Abbreviations: ASI = Addiction Severity Index; BSFT = Brief Strategic Family Therapy; CTN = Clinical Trials Network; MET = Motivational Enhancement Treatment; SIP = Short Inventory of Problems; SUD = substance use disorder; TAU = treatment as usual; TES = Therapeutic Education System.
a Study used the term “Latinos”.
Results were organized into four themes: (1) study engagement and assessment, (2) obtained baseline sample characteristics, (3) substance use treatment outcomes, and (4) HIV/risky sex behaviors. The study engagement and assessment theme findings relate to recruitment, retention, and measurement. The baseline characteristic theme includes findings related to the sociodemographic characteristics of Hispanic participants as well as descriptives about drug use and comorbidities. The substance use treatment outcomes theme describes findings among the studies that reveal within-treatment or follow-up substance use outcomes among Hispanics with SUD who participated in a behavioral or medication CTN trial. The HIV/risky sex behaviors theme included studies with findings related to HIV and risky sex behaviors among Hispanics with SUD in the CTN. Key findings related to Hispanic participants in each study can be found in Table 1.

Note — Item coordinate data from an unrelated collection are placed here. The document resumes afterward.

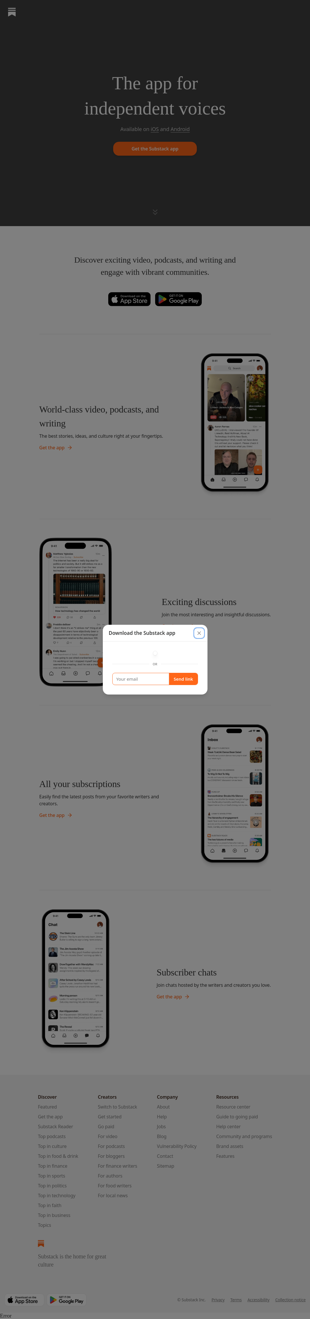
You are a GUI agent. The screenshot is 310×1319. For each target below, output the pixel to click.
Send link (183, 679)
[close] (199, 633)
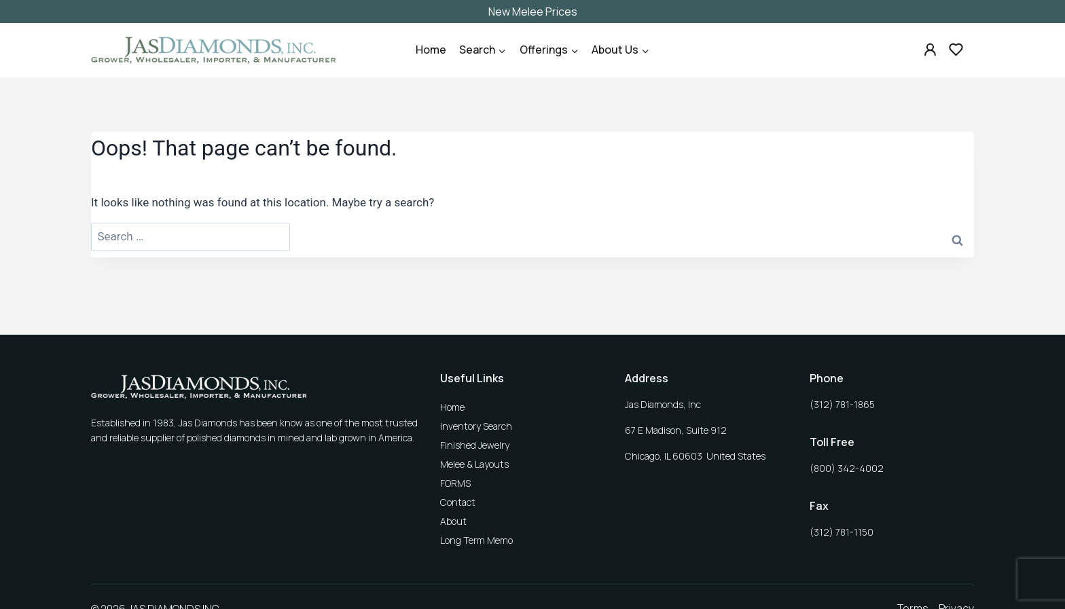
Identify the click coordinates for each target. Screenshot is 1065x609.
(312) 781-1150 (841, 531)
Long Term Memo (476, 540)
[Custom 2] (955, 49)
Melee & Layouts (474, 464)
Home (431, 49)
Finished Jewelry (474, 445)
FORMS (455, 483)
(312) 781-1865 (842, 404)
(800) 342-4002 (847, 468)
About (453, 521)
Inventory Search (476, 426)
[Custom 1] (930, 49)
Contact (457, 502)
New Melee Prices (532, 11)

3.2. Study engagement and assessment
3.2.1 Recruitment and retention
Few studies made efforts in their recruitment/sampling procedures to increase Hispanic representation in their sample. Only one study reported specific efforts to maximize racial/ethnic representation such as including treatment providers that served Blacks and Hispanics (Robbins et al., 2011). Similarly, Sanchez et al. (2015) reported that geographic location of the treatment programs was an important consideration in enhancing representation in their trial. When comparing the representativeness of a clinical trial sample to national samples of the target population, McClure et al. (2017) found that participants in a cannabis cessation trial had a greater portion of Hispanic participants than expected based on national data.
Study and treatment retention rates were not reported by multiple studies (n = 19), which were secondary and pooled analyses. In one study of Spanish-speakers, 66% of participants completed treatment and 79% completed the three-month follow up (Carroll et al., 2009). Other studies utilizing data from single protocols in which Hispanics were only a portion of the sample (n = 3) found no significant differences between racial/ethnic groups in study attrition/retention (Brown et al., 2010, Campbell et al., 2017, Robbins et al., 2011). These findings are consistent with the two pooled analyses in the review that found no significant effects of race/ethnicity on retention in CTN trials (Korte et al., 2011b, Magruder et al., 2009).
3.2.2 Measurement
Outcome measures were mostly related to substance use along with treatment retention (i.e., attendance) and engagement (i.e., participation). Some studies assessed variables other than substance outcomes and treatment response. Psychometric research highlighted systematic error in measurement when examining the effect of various treatments among racial and ethnic minorities. In one study, Feaster and colleagues (2010) reported measurement invariance across racial/ethnic group (e.g., across Hispanic, Black, or White families) for baseline assessments related to family functioning and adolescent problem behaviors. Korte et al. (2011a) completed a review of substance abuse outcome measures used in CTN studies including the use of urine drug screens (UDS), self-report, and corrected self-report measures. While most forms of substance abuse outcome measures were highly correlated, some measures statistically advantaged non-Hispanic White women, Black women, and Hispanic men which could lead to erroneous conclusions concerning the efficacy of an intervention with these groups.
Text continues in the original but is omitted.